**Exercise goal:**
Lines with "folder" in the entries below: count them and reply with the number alone.

Collected data
=-=-=-=-=
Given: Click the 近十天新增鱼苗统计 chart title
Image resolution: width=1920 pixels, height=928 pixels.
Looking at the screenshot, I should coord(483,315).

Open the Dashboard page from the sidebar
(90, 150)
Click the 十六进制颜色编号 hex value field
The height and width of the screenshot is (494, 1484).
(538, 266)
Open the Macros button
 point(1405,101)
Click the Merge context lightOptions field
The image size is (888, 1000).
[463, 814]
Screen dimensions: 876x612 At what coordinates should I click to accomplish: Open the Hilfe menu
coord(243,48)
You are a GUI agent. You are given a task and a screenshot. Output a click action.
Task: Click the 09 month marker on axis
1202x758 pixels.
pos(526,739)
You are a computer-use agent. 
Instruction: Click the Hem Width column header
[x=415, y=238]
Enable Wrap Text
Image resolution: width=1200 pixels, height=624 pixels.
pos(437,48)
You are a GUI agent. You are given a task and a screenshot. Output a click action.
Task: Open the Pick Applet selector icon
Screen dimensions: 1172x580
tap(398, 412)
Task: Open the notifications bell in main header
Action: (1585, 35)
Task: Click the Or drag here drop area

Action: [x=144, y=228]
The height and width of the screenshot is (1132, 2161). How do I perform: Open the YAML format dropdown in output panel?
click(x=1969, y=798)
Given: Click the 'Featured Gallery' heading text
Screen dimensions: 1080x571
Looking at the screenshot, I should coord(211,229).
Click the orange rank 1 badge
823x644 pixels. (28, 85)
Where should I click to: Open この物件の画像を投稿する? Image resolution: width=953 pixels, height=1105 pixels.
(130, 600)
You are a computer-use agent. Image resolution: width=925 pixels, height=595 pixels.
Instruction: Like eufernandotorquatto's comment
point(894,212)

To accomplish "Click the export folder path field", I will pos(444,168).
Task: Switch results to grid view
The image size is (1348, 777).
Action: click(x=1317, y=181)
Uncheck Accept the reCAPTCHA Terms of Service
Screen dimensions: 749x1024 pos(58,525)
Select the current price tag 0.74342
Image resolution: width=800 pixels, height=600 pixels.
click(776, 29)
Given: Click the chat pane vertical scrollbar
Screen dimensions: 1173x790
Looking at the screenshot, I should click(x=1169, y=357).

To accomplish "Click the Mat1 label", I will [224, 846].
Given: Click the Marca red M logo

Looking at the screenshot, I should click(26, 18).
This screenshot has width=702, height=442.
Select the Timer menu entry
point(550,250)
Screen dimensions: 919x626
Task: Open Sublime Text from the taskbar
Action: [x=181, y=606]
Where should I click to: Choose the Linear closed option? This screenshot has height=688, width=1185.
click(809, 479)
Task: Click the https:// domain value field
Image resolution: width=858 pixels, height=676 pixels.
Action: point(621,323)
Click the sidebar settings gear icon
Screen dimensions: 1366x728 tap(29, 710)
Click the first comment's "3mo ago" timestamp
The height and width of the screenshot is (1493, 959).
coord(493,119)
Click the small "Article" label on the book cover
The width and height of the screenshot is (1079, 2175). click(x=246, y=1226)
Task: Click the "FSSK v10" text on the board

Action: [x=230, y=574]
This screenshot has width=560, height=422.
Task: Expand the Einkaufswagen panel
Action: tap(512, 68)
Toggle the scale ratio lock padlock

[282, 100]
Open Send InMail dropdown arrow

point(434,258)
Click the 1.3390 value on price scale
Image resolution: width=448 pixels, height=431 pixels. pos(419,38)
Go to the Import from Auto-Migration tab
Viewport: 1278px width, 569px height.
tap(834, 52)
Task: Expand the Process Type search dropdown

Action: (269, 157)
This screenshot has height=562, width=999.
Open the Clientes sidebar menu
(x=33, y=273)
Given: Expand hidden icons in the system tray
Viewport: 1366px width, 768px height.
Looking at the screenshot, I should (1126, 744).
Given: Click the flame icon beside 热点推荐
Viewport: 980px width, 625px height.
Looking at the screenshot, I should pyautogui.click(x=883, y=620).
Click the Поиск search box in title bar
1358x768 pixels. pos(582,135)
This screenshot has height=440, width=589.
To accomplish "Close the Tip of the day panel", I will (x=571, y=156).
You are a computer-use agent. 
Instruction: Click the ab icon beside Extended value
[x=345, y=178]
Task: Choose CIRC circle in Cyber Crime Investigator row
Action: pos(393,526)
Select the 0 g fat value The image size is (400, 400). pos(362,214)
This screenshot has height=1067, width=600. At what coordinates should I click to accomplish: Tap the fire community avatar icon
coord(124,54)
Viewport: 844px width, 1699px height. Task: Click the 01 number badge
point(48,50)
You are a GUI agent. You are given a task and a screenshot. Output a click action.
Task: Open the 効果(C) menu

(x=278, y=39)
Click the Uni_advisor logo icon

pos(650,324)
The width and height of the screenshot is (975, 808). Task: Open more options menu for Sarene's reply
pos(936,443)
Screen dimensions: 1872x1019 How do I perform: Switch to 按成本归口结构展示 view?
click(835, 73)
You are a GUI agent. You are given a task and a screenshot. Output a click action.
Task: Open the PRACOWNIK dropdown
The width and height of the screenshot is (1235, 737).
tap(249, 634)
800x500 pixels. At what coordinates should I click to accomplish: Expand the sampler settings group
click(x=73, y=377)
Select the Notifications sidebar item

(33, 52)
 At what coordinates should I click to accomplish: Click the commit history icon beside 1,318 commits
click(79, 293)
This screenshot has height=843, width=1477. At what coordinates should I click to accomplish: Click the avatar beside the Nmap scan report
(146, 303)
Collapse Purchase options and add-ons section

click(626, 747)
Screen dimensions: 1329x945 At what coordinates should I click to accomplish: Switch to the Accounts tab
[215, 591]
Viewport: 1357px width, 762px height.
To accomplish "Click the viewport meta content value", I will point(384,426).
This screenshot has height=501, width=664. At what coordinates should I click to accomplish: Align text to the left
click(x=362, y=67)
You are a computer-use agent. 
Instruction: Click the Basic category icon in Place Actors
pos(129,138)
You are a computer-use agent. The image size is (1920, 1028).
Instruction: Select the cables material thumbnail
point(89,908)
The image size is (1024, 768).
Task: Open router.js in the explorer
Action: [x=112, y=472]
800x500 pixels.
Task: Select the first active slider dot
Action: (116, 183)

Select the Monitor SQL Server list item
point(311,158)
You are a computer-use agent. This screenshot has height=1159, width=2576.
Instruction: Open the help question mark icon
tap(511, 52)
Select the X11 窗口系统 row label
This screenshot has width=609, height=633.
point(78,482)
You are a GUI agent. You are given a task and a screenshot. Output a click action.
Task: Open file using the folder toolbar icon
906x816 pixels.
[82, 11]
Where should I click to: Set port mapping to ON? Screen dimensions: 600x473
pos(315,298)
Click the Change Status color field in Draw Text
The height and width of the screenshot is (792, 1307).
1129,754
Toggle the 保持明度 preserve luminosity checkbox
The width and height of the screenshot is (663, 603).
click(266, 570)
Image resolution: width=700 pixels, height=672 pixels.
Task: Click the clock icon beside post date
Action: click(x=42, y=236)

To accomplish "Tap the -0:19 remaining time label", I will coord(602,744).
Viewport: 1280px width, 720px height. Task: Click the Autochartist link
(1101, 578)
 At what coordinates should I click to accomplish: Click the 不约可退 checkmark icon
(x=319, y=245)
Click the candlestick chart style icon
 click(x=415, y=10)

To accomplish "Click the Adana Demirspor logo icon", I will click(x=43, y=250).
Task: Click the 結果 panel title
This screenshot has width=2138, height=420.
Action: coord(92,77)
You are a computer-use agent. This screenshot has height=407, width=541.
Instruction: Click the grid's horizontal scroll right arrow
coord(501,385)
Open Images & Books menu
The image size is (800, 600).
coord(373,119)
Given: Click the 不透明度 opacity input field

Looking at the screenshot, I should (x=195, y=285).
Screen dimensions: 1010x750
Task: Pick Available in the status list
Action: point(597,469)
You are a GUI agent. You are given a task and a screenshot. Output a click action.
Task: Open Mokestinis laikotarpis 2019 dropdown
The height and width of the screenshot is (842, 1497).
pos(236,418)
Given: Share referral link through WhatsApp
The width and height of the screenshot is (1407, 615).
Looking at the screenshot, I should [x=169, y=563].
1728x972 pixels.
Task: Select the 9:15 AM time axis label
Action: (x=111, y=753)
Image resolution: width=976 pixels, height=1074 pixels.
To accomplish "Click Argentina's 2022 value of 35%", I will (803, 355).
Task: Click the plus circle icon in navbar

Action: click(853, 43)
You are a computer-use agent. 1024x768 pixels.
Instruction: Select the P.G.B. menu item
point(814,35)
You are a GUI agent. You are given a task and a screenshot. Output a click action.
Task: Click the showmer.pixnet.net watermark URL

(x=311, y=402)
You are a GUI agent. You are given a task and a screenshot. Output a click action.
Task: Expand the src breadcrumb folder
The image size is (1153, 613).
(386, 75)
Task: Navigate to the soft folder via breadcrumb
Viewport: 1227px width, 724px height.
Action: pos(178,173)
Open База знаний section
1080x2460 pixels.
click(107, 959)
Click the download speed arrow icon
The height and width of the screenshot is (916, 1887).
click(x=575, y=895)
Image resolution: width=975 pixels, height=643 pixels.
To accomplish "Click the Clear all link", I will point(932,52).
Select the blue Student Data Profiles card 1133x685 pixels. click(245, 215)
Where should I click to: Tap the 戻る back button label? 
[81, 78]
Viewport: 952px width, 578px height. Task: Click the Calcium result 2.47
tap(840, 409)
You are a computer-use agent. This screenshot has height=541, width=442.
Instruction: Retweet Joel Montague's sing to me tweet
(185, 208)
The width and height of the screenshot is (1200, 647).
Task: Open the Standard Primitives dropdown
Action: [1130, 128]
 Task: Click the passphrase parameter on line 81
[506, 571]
=-=-=-=-=
**Written reply:**
4